— WRITTEN EXERCISE —
Can you rewrite all of the data below as a JSON list of strings, with one string per line and no blank lines?
····················
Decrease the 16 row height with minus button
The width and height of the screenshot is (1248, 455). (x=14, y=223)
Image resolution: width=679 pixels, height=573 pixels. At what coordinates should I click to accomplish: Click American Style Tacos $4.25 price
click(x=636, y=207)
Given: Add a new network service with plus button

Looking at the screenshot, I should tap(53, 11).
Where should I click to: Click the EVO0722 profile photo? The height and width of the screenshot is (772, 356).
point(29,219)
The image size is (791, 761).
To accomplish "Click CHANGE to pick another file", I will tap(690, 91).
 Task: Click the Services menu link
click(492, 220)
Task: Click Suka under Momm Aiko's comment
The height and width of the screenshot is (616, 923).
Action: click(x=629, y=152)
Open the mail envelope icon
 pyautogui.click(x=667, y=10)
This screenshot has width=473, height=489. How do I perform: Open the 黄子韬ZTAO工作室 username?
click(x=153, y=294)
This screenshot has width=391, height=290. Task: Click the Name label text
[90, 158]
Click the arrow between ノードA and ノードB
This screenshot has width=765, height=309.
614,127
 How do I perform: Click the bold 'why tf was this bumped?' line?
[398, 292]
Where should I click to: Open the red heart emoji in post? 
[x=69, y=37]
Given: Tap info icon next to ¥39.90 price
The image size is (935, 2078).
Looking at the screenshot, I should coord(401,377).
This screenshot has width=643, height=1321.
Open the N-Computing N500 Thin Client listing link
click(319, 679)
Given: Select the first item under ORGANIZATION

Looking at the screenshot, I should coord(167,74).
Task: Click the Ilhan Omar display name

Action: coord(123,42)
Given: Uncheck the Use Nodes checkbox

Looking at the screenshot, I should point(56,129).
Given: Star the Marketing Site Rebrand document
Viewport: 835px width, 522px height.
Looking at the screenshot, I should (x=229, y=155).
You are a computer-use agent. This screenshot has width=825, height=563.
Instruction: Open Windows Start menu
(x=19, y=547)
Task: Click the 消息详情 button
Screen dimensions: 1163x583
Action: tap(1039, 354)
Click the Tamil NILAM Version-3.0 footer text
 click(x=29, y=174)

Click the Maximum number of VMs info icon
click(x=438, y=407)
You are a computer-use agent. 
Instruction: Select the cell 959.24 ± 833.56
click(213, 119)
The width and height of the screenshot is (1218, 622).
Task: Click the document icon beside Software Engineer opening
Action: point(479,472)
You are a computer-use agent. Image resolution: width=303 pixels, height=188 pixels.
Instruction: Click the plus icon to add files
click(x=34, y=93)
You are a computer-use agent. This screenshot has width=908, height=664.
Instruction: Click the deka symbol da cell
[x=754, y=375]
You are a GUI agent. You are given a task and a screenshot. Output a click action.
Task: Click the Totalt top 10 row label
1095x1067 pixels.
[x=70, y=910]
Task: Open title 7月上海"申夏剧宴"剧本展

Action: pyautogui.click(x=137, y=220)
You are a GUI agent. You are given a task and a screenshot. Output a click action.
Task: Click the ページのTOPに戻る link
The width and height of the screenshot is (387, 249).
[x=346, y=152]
····················
— SOLUTION FOR THIS TASK —
[
  "Decrease the 16 row height with minus button",
  "The width and height of the screenshot is (1248, 455). (x=14, y=223)",
  "Image resolution: width=679 pixels, height=573 pixels. At what coordinates should I click to accomplish: Click American Style Tacos $4.25 price",
  "click(x=636, y=207)",
  "Given: Add a new network service with plus button",
  "Looking at the screenshot, I should tap(53, 11).",
  "Where should I click to: Click the EVO0722 profile photo? The height and width of the screenshot is (772, 356).",
  "point(29,219)",
  "The image size is (791, 761).",
  "To accomplish \"Click CHANGE to pick another file\", I will tap(690, 91).",
  " Task: Click the Services menu link",
  "click(492, 220)",
  "Task: Click Suka under Momm Aiko's comment",
  "The height and width of the screenshot is (616, 923).",
  "Action: click(x=629, y=152)",
  "Open the mail envelope icon",
  " pyautogui.click(x=667, y=10)",
  "This screenshot has width=473, height=489. How do I perform: Open the 黄子韬ZTAO工作室 username?",
  "click(x=153, y=294)",
  "This screenshot has width=391, height=290. Task: Click the Name label text",
  "[90, 158]",
  "Click the arrow between ノードA and ノードB",
  "This screenshot has width=765, height=309.",
  "614,127",
  " How do I perform: Click the bold 'why tf was this bumped?' line?",
  "[398, 292]",
  "Where should I click to: Open the red heart emoji in post? ",
  "[x=69, y=37]",
  "Given: Tap info icon next to ¥39.90 price",
  "The image size is (935, 2078).",
  "Looking at the screenshot, I should coord(401,377).",
  "This screenshot has width=643, height=1321.",
  "Open the N-Computing N500 Thin Client listing link",
  "click(319, 679)",
  "Given: Select the first item under ORGANIZATION",
  "Looking at the screenshot, I should coord(167,74).",
  "Task: Click the Ilhan Omar display name",
  "Action: coord(123,42)",
  "Given: Uncheck the Use Nodes checkbox",
  "Looking at the screenshot, I should point(56,129).",
  "Given: Star the Marketing Site Rebrand document",
  "Viewport: 835px width, 522px height.",
  "Looking at the screenshot, I should (x=229, y=155).",
  "You are a computer-use agent. This screenshot has width=825, height=563.",
  "Instruction: Open Windows Start menu",
  "(x=19, y=547)",
  "Task: Click the 消息详情 button",
  "Screen dimensions: 1163x583",
  "Action: tap(1039, 354)",
  "Click the Tamil NILAM Version-3.0 footer text",
  " click(x=29, y=174)",
  "Click the Maximum number of VMs info icon",
  "click(x=438, y=407)",
  "You are a computer-use agent. ",
  "Instruction: Select the cell 959.24 ± 833.56",
  "click(213, 119)",
  "The width and height of the screenshot is (1218, 622).",
  "Task: Click the document icon beside Software Engineer opening",
  "Action: point(479,472)",
  "You are a computer-use agent. Image resolution: width=303 pixels, height=188 pixels.",
  "Instruction: Click the plus icon to add files",
  "click(x=34, y=93)",
  "You are a computer-use agent. This screenshot has width=908, height=664.",
  "Instruction: Click the deka symbol da cell",
  "[x=754, y=375]",
  "You are a GUI agent. You are given a task and a screenshot. Output a click action.",
  "Task: Click the Totalt top 10 row label",
  "1095x1067 pixels.",
  "[x=70, y=910]",
  "Task: Open title 7月上海\"申夏剧宴\"剧本展",
  "Action: pyautogui.click(x=137, y=220)",
  "You are a GUI agent. You are given a task and a screenshot. Output a click action.",
  "Task: Click the ページのTOPに戻る link",
  "The width and height of the screenshot is (387, 249).",
  "[x=346, y=152]"
]